The charges come amid a wave of fraud cases involving money managers. The biggest case involves former Nasdaq Chairman Bernard Madoff, arrested in December and charged with fraud after authorities said he confessed to running a Ponzi scheme with losses of up to $50 billion over many years.
Greenwood and Walsh were arrested by the FBI on Wednesday morning, two weeks after their suspension by the National Futures Association for not complying with an audit.
A woman who answered the phone at a WG Trading office in North Hills, New York, declined to comment. There was no answer at the firm's main office in Greenwich.
Authorities contend the scheme began in 1996 and operated through this month. Of the $667 million that clients invested, Greenwood and Walsh misused as much as $554 million, the SEC said.
Greenwood, of North Salem, New York, was accused of using investor funds to buy items including horses and expensive collectibles, while Walsh, of Sands Point, New York, was accused of using client money for himself and to make large payments to his ex-wife.
The SEC complaint said other spending included multimillion-dollar homes and cars.
The purported scheme targeted institutional investors, including educational institutions and public pension plans, by promising to invest their money in an "enhanced equity index" strategy, the SEC said. Instead of investing the money as promised, they stole investor funds for their personal use, the commission said.
Greenwood and Walsh had been suspended by the National Futures Association on February 12 for not disclosing financial records and failing to answer questions about promissory notes "totaling hundreds of millions of dollars."

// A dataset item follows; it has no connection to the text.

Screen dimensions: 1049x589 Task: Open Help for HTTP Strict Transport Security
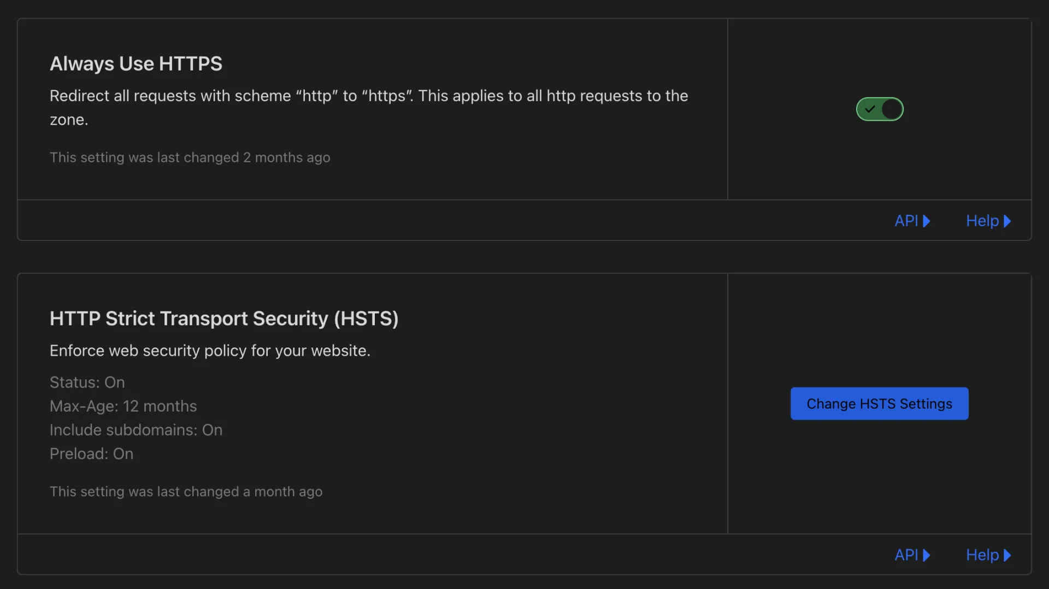pyautogui.click(x=982, y=555)
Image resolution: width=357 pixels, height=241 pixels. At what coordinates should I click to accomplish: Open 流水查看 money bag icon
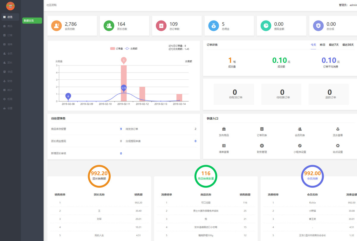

The SEC said that as recently as February 6, Greenwood and Walsh had received a $21 million investment from the University of Pittsburgh, which had been a client of Westridge since 2002 and has about $65 million invested with the money managers.
Also Wednesday, former WG Trading employee Mark Bloom was charged with fraud by criminal prosecutors and the SEC, related to his activities at his North Hills Management LLC financial firm in New York.
Bloom stopped working for WG Trading in 2001, according to the court papers. The SEC said he misused more than $13.2 million of North Hills investor funds. His lawyer could not immediately be reached for comment.